Around a third of victims had been diagnosed with their pain condition within 12 months of their death.
And yet, fewer than one in 20 of the victims had been diagnosed with substance abuse disorder.
This graph from the study shows the rate of opioids and benzodiazepines prescribed in the last 30 days of a victim’s life, depending on whether they had chronic pain or not
Mark Olfson, MD, professor of psychiatry at the university’s medical center and lead investigator of the study, said the data provide a clear picture of the American healthcare system: big on pills, vague on alternative methods.
‘The frequent occurrence of treated chronic pain and mental health conditions among overdose decedents underscores the importance of offering substance use treatment services in clinics that treat patients with chronic pain and mental health problems,’ he said.
‘Such a strategy might increase early clinical intervention in patients who are at high risk for fatal opioid overdose.’
He added: ‘Because clinical diagnoses generally indicate treatment, this service pattern suggests that dropout from drug treatment is common before fatal opioid overdose.
‘Improving treatment retention with contingency management or other effective behavioral interventions might help lower the risk of fatal overdose in these patients.’

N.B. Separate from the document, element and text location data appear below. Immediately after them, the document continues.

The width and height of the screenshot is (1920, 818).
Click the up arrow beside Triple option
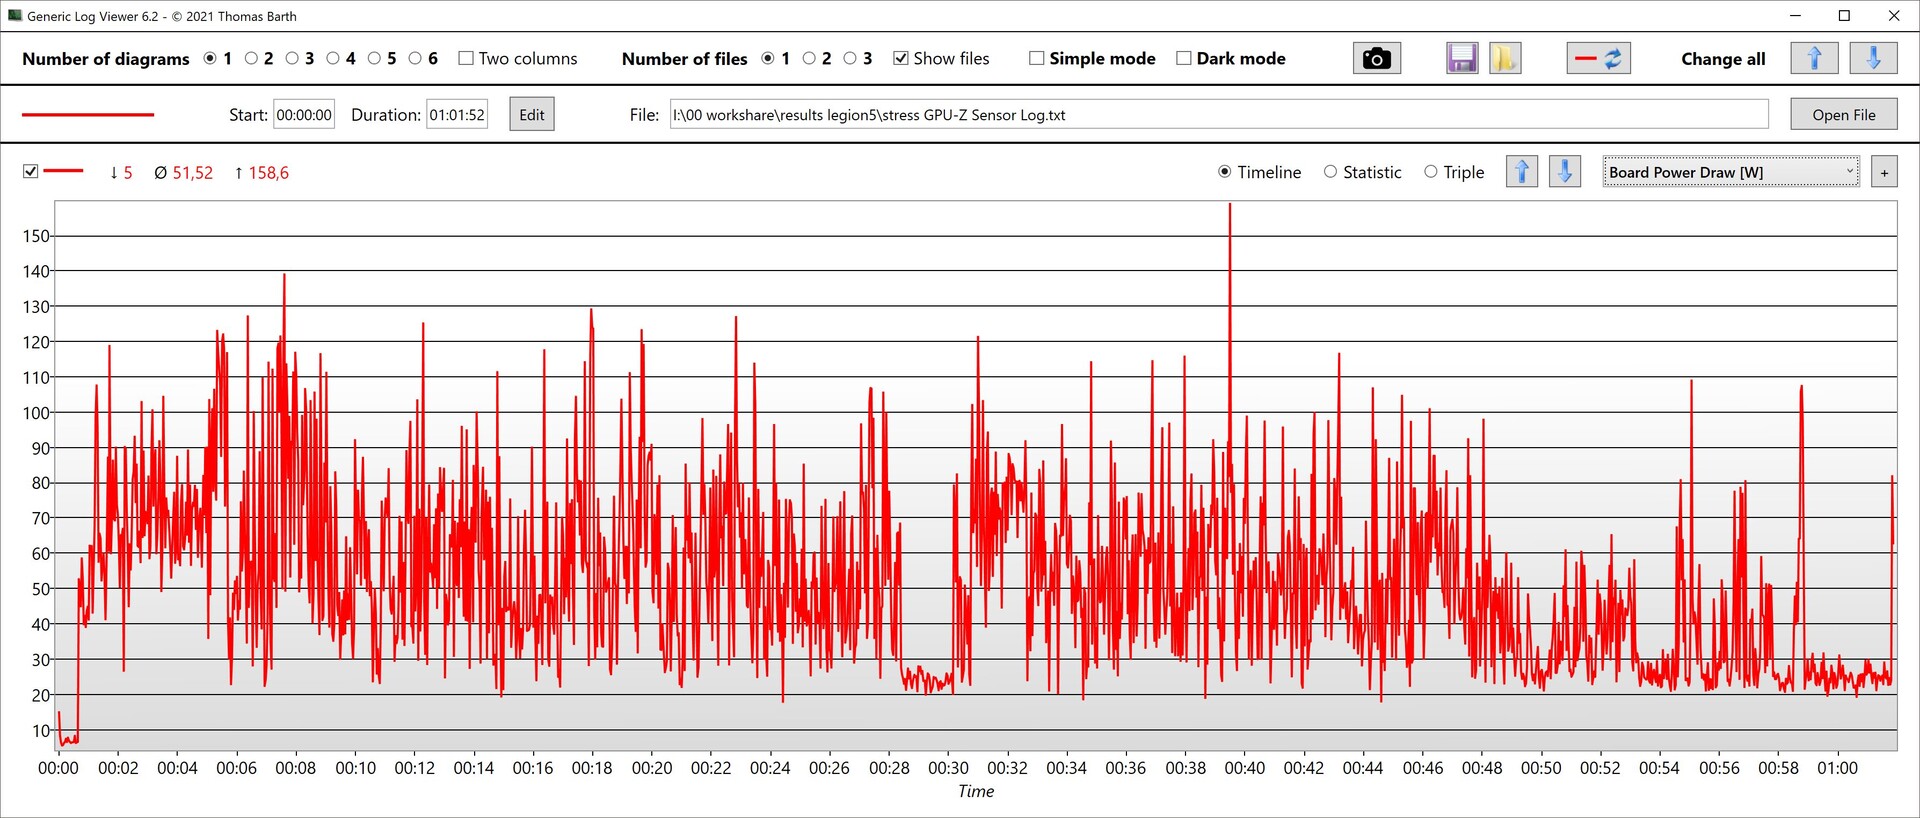[1521, 172]
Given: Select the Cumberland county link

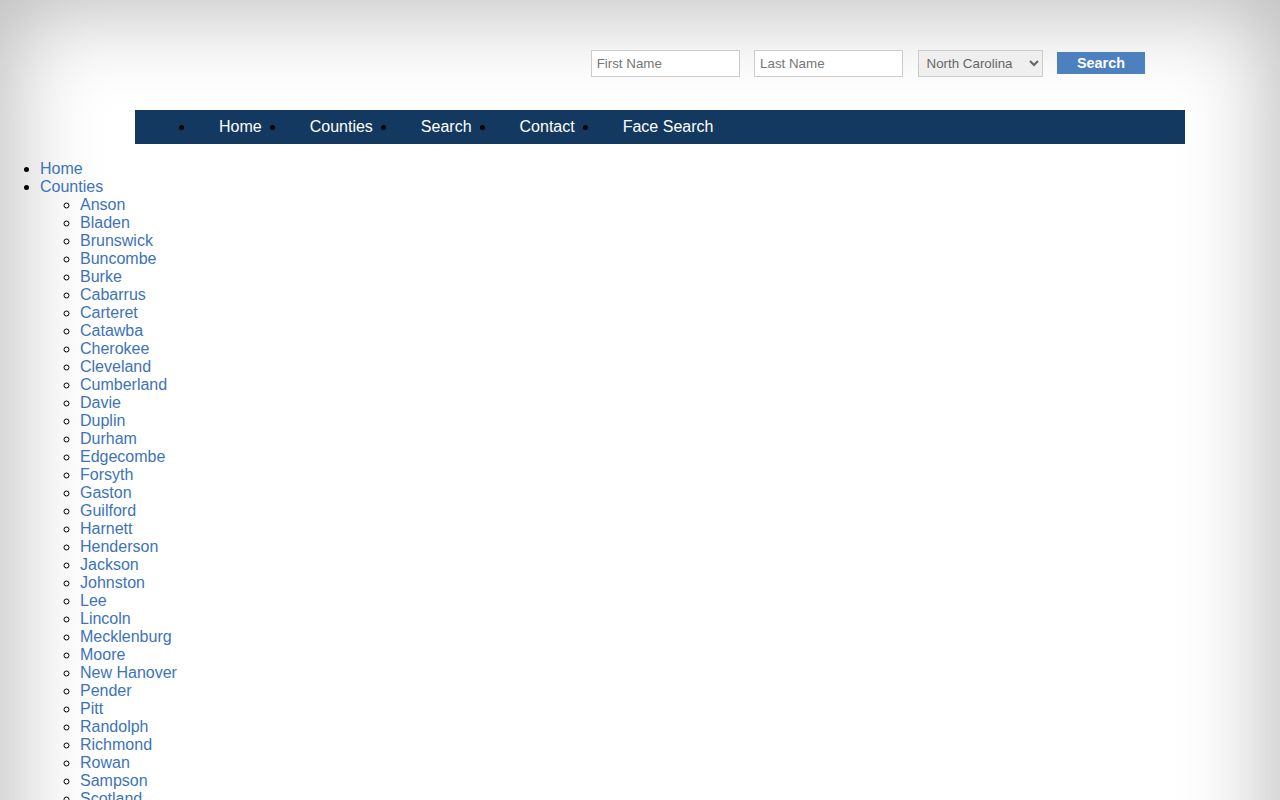Looking at the screenshot, I should tap(123, 384).
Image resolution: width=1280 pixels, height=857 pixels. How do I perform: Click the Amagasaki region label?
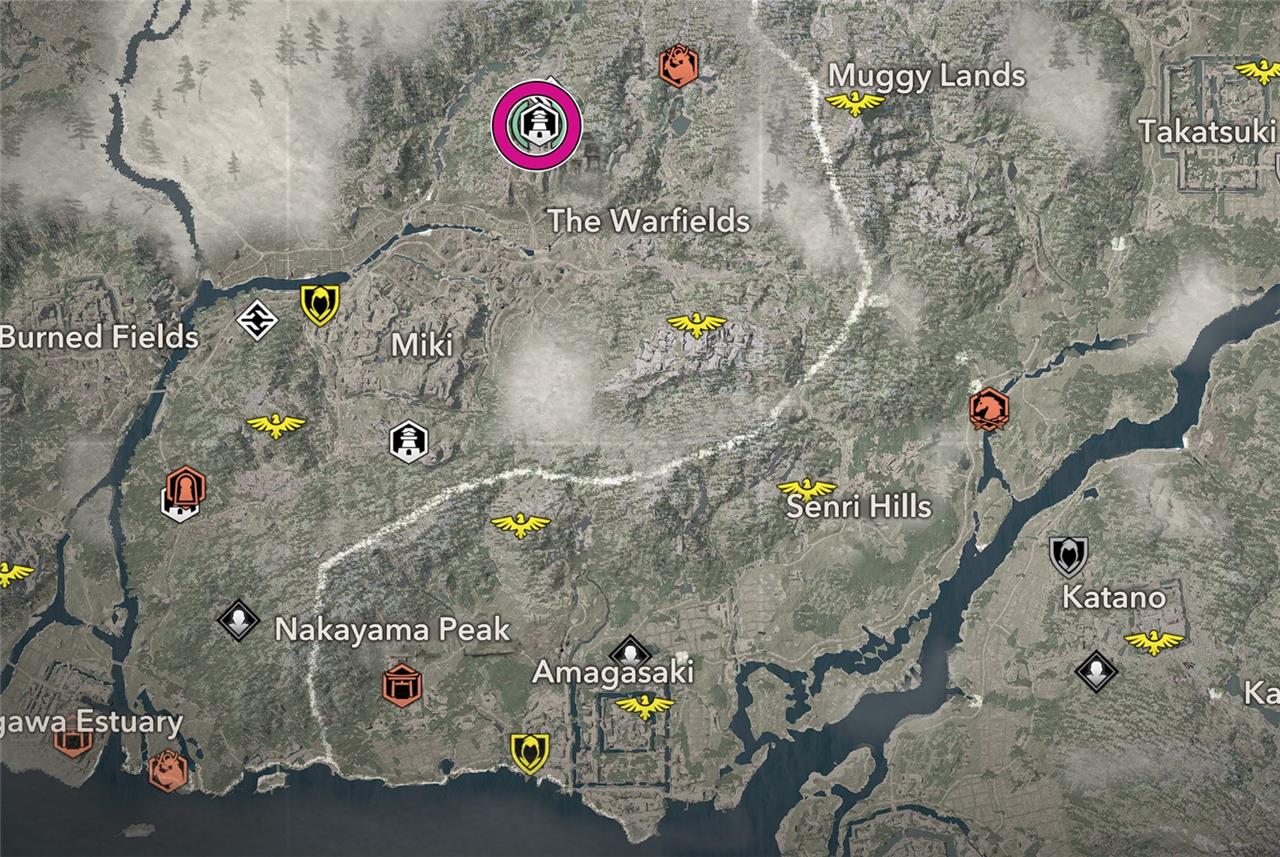(612, 671)
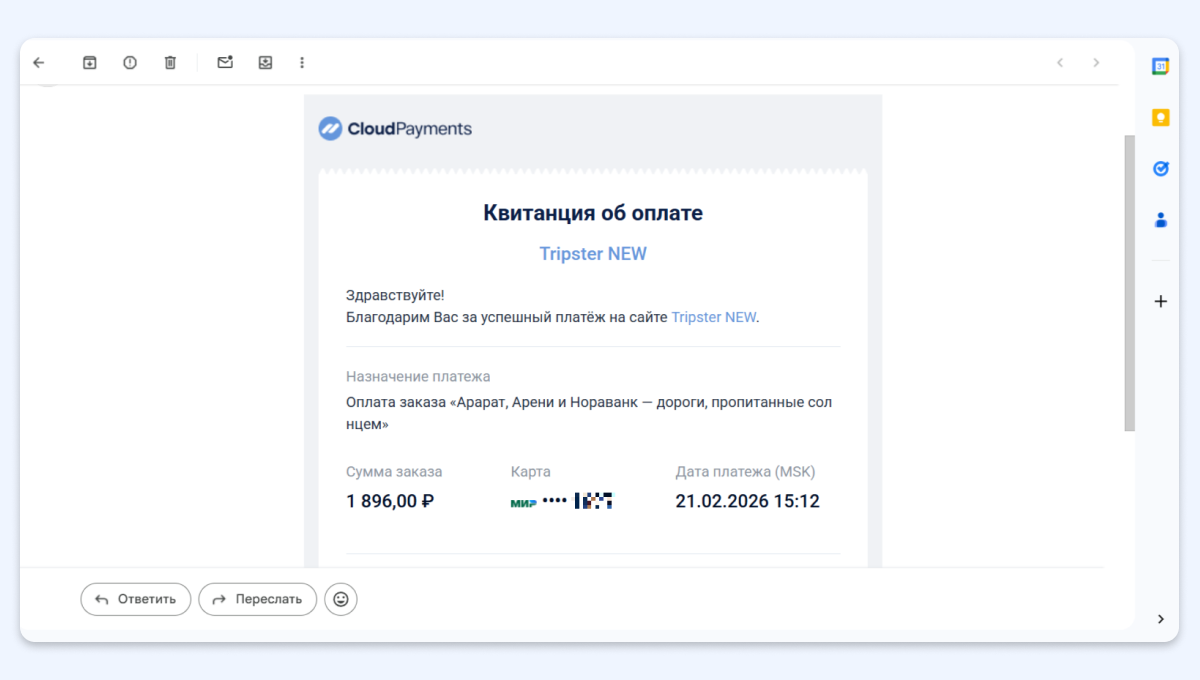
Task: Open Google Calendar in side panel
Action: tap(1160, 66)
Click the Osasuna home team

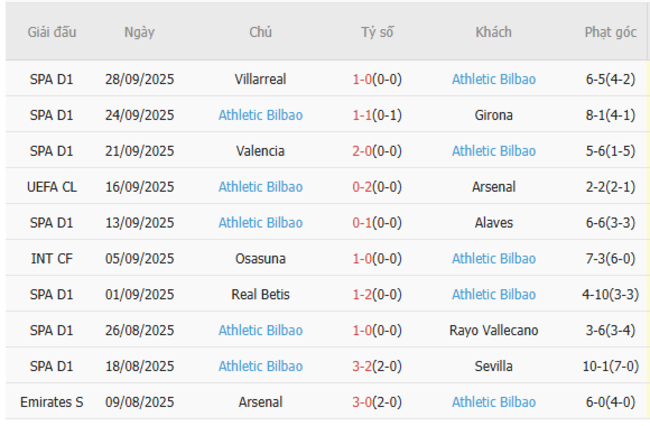260,259
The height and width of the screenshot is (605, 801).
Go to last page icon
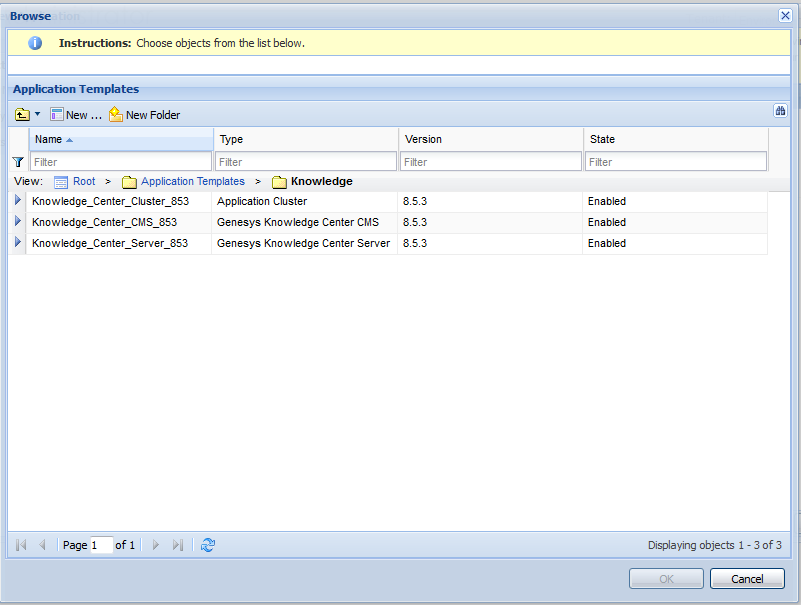(x=178, y=545)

In the year before death, more than half had filled prescriptions for opioids or benzodiazepines, and many had filled prescriptions for both types of medications.
‘This medication combination is known to increase the risk of respiratory depression, which is the unusually slow and shallow breathing that is the primary cause of death in most fatal opioid overdoses,’ Dr Olfson said.
He cautions that this study could be an underestimation: these data were compiled between 2001 and 2007 – before the epidemic was declared in 2013. The scale of opioid abuse deaths reached its peak in 2016, when more than 62,000 people died of an overdose from painkillers.
‘In the years since, there has been an increase in the proportion of US overdose deaths involving benzodiazepines and opioids,’ Dr Olfson added.